**Your goal:** Below this line is a set of entries; quote exactly the lines from the line that contains "The image size" to the line that contains "You are a GUI", both lines included.

**Given data:**
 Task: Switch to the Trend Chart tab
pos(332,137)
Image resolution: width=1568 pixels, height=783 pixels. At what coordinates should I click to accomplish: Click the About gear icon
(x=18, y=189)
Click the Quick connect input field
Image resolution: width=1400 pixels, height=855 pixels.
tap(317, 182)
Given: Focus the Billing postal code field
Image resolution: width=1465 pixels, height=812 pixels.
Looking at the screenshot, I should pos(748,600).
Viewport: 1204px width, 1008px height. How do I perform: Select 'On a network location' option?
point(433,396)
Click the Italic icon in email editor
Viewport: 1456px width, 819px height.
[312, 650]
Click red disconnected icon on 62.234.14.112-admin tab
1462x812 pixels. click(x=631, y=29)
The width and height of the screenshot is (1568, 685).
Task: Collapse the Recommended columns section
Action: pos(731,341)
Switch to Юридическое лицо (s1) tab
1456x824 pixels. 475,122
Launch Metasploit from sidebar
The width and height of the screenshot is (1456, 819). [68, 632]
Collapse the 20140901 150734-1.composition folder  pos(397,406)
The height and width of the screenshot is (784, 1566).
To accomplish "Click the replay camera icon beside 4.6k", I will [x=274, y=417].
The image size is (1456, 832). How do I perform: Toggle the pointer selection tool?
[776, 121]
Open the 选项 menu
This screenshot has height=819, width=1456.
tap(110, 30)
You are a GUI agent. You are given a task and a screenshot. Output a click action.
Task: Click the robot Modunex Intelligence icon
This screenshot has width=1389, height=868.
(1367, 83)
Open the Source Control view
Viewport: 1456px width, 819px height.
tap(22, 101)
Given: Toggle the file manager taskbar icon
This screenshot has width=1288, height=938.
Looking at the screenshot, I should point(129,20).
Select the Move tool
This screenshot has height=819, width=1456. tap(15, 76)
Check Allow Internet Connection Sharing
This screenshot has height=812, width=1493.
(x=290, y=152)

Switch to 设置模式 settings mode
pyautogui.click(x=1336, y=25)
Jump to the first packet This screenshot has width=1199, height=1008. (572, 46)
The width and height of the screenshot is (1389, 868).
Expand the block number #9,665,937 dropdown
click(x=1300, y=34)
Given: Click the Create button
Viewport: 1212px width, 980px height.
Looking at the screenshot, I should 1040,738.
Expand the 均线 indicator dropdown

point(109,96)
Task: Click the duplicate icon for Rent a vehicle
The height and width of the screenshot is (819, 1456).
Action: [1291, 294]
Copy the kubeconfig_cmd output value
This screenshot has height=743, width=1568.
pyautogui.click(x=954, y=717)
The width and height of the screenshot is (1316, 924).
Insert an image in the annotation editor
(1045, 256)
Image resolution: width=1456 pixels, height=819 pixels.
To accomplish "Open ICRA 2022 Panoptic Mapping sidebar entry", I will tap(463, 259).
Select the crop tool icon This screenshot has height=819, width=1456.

**Exercise result:**
The image size is (1456, 832). How do I perform: Toggle the pointer selection tool?
[776, 121]
Open the 选项 menu
This screenshot has height=819, width=1456.
tap(110, 30)
You are a GUI agent. You are given a task and a screenshot. Output a click action.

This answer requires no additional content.